Возвращение из ссылки
В 1741 году взошла на российский престол Елизавета Петровна, дочь Петра I и Екатерины I. Добрая царица поклялась никого более не казнить, простить тех, кто был безвинно оклеветан и сослан. Вернулась в Москву Наталья Борисовна Долгорукая, вдова печальная, совсем еще молодая (было ей всего 26 лет!). С тех пор Елизавета желала чуть ли не всякий день видеть ее у себя во дворце. Перед гостьей предстала дворцовая жизнь. Вместо полушубков, тулупов – бархат и соболя, вместо крестьянских юбок – французские платья, украшения на оголенных плечах. Комнаты нарядные, канделябры сверкающие, полы, натертые воском, за ломберными столиками важные дамы в париках и кринолинах… Мундиры с золотыми позументами, камзолы в красных тонах…
Императрица, лучезарно улыбаясь, встречала Наталью и Петра, сестру и брата Шереметевых:
– Каково здравие, Петр Борисович?.. Наталья Борисовна, любезная страдалица моя.

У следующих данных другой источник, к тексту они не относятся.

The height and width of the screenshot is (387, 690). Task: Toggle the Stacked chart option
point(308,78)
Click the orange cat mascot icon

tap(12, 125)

Как ты поживаешь, голубушка, что сыны твои?
Многое могла бы рассказать она, да только разве нужны в свете искренние ее признания?
– Благодарствую, ваше величество, – склонила голову, лицо без улыбки, строгое.
– Будет, будет тебе церемонии разводить, – жестом остановила несчастную княгиню царица. – Я чаю, ты уж позабыла этикеты дворцовые, а новые – где тебе знать? Не видала я тебя в Петербурге на балах, ну так нынче в Москве развеселишься…
Наталья глядела в эти искрящиеся радостью глаза, в гладкое лицо без единой морщинки, с кожей поразительной белизны, с сочным румянцем, пухлые улыбающиеся губы.
Елизавета старалась походить на своего отца и оттого сама, не чинясь, подходила к гостям, расспрашивала со вниманием, однако делала все это по-женски беспечно, быстро переходила из комнаты в комнату.
В столовой уж были накрыты столы. В музыкальной зале группами стояли сиятельные господа, важные сановники, генералы… Князь Голицын заметил Долгорукую и, изобразив на лице радость, бросился к ней:
– Ах, сколь много благодарен я судьбе, что свела с вами! Вы же, так сказать, одна подобная среди нас… Экзотик! Расскажите же про ссылку вашу, про край вечной мерзлоты!
Редко у кого хватало деликатности не спрашивать о пережитом, и Наталья научилась отвечать немногословно и сдержанно.